EXPANDED LABEL: 2022.055 2022.056 PATAIALII
By Ruth McDougall
‘sis’ August 2023
Christina Pataialii’s installations explore issues of identity, inheritance and the history and practice of painting. Her works are often executed on the rough cloth her father would use as protective drop sheets for his house-painting jobs. Pataialii’s medium is a mixture of domestic house paint with artist acrylic paints, while her brushstrokes are wide and gestural — a visual representation of her own body’s movements on long days spent painting houses with her father when she was a teenager in Auckland.

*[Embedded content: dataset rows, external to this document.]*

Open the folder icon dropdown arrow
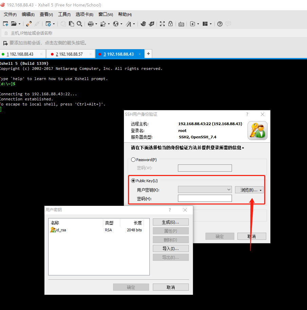307x310 pixels. (x=19, y=24)
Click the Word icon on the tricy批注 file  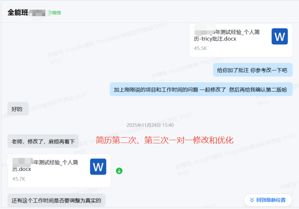point(280,36)
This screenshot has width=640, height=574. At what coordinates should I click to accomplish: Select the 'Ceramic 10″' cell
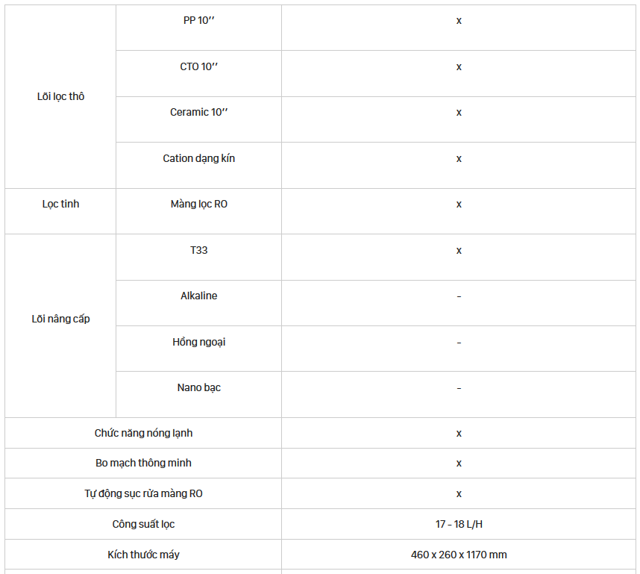(x=198, y=119)
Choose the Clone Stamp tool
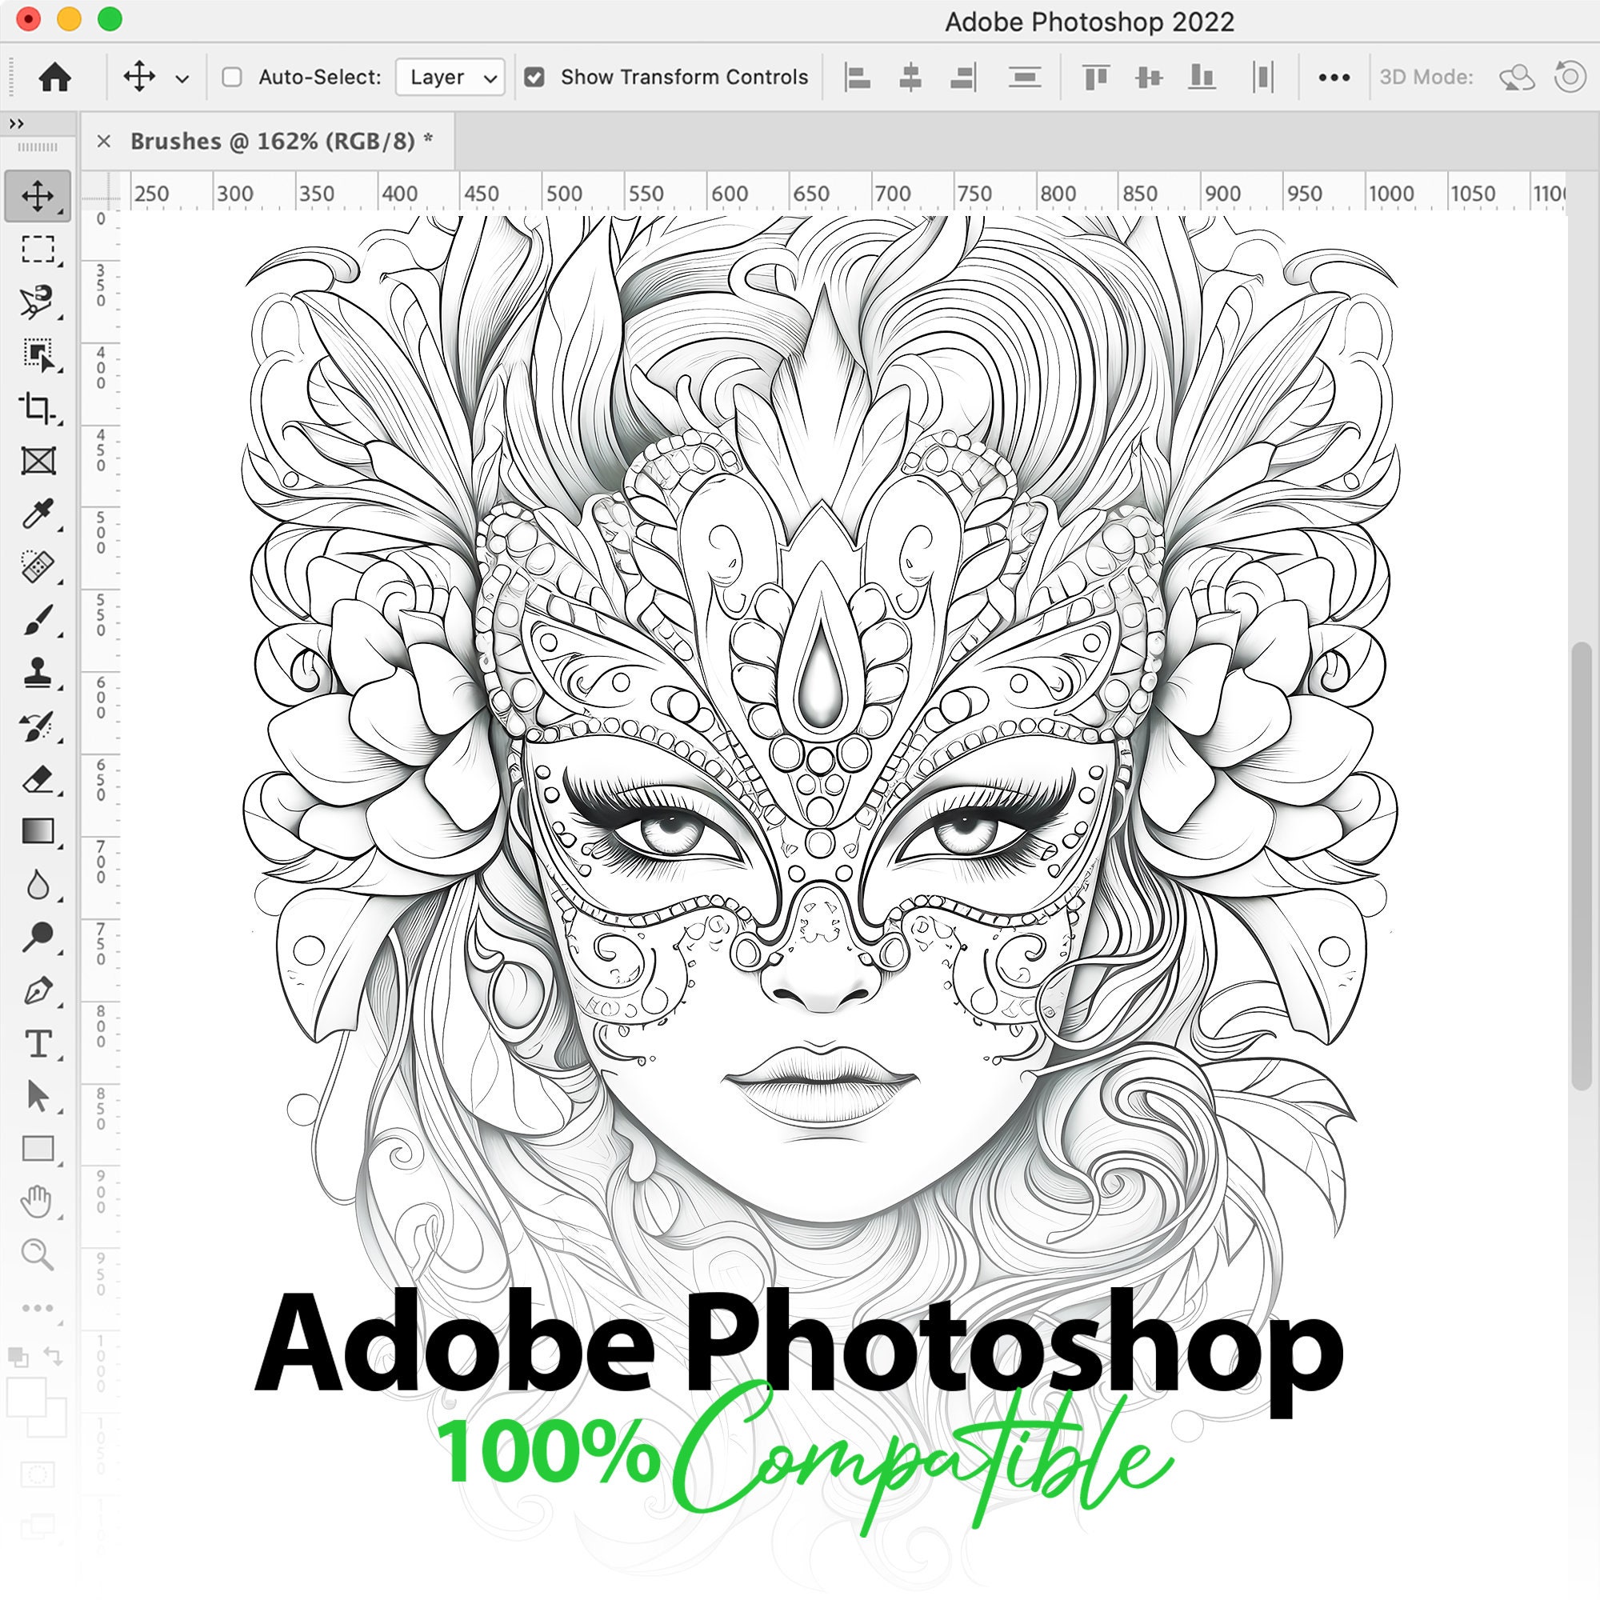This screenshot has width=1600, height=1600. pos(37,672)
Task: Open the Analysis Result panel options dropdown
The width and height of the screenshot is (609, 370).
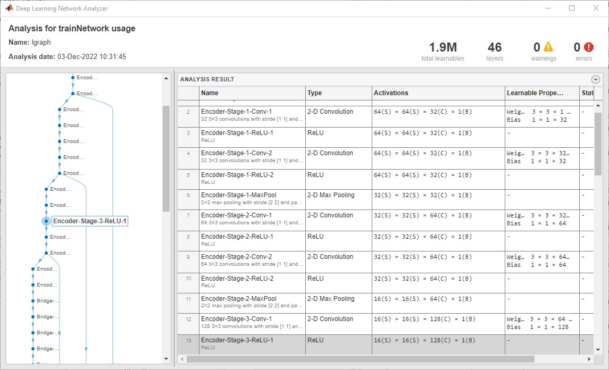Action: point(595,80)
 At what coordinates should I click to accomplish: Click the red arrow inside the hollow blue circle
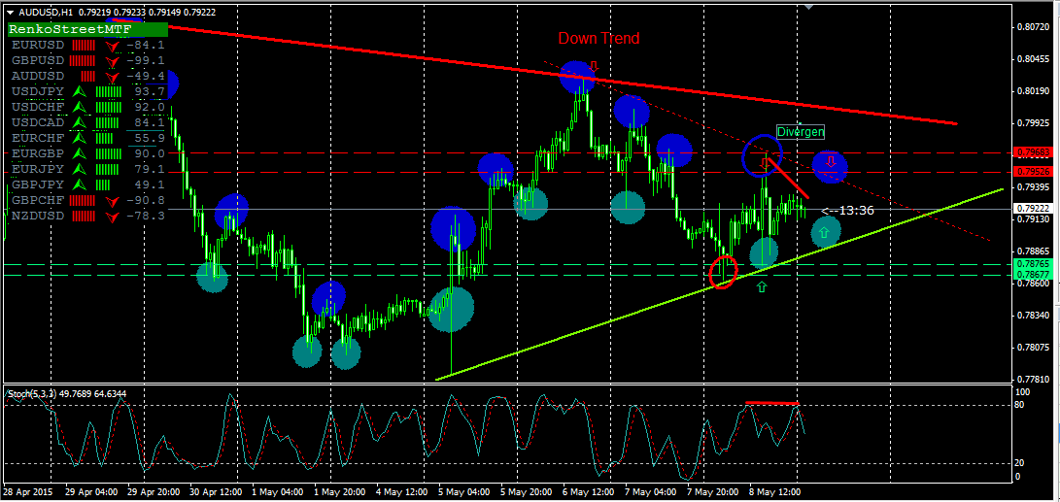764,161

There is a strong sense of immediacy in the artist’s practice of building, scraping and erasing the surface of her canvases, as well as working across multiple surfaces simultaneously. Pataialii experiments with combinations of paints to create a spatial push-and-pull between depth and flatness, which hints at underlying narratives and alternative histories, as she explains:
I use the formal language [of paint] to play out ideas, much like words form different ideas, depending on how they are constructed. There are so many ways to explore and investigate through paint that you end up with a visual depiction of something that is perhaps more representational, yet it can also be the visual depiction of problem-solving material, space and composition, form, colour and surface . . . [or] unpacking a memory or an observation . . .
Refusing to adopt clichéd cultural tropes often associated with Pasifika artists in Aotearoa, Pataialii’s confident practice broadens our understanding of contemporary Pacific art and experience.